## [ZITIERTER TEXTAUSZUG]
Ich habe heute die zweite Zahlungsaufforderung der I.D.S. bekommen. Mit dem Vermerk:
Wir werden unsere weitere Tätigkeit ihrer Verweigerungshaltung anpassen müssen. Zur Vermeidung entsprechender Massnahmen fordern wir Sie nochmanls eindringlich auf, bis zum 07.04.07 den aus der nachstehenden Aufstellung resultierenden Gesamtbetrag auf unser unten gennantes Konto zu überweisen:
Interessant ist das sich der Betrag von EUR 138.86, tatsächlich um 37 Cents auf EUR 139.23 erhöht hat. Es ist nur nicht nachvollziehbar welche Kosten sich da erhöht haben.
Meine Frage an dieser Stelle, ist bei jemanden dieser Prozess auch schon so weit vortgeschritten oder auch weiter. Ich werde sicher auch weiterhin nichts bezahlen, aber gerne würde ich von jemandem wissen ob und wie es nach deren Erfahrungen weiterging.


----------



## Reducal (28 März 2007)

*AW: WWW.p2p-paradies.com*

...wenn du dich hier im Forum etwas umschaust, dann erkennst du leicht, dass I.D.S. wegen deiner "Verweigerungshaltung" anscheinend lediglich beleidigt ist. Und weil der Kummer so tief sitzt, schlägt man einfach noch mal was oben drauf, so als Schadenersatz für den Aufwand, den man nun mit deiner "bösartigen" Haltung hat.

## [BEREITGESTELLTES MATERIAL]
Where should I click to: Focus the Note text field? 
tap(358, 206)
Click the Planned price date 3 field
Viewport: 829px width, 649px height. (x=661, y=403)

## [DEINE AUFGABE]
Prüfe, ob die folgenden Aussagen zum Textauszug passen. Antworte jeweils mit Ja oder Nein und zitiere die entscheidenden Worte aus dem Textauszug wörtlich.
1. Der geforderte Betrag ist um 37 Cent gestiegen.
2. Das Geld soll bis zum 07.04.07 überwiesen werden.
3. Der Schreiber hat vor, den Betrag jetzt doch zu zahlen.

## [ERLEDIGTE AUFGABE]
1. Ja: „tatsächlich um 37 Cents auf EUR 139.23 erhöht hat“
2. Ja: „bis zum 07.04.07 den aus der nachstehenden Aufstellung resultierenden Gesamtbetrag auf unser unten gennantes Konto zu überweisen“
3. Nein: „Ich werde sicher auch weiterhin nichts bezahlen“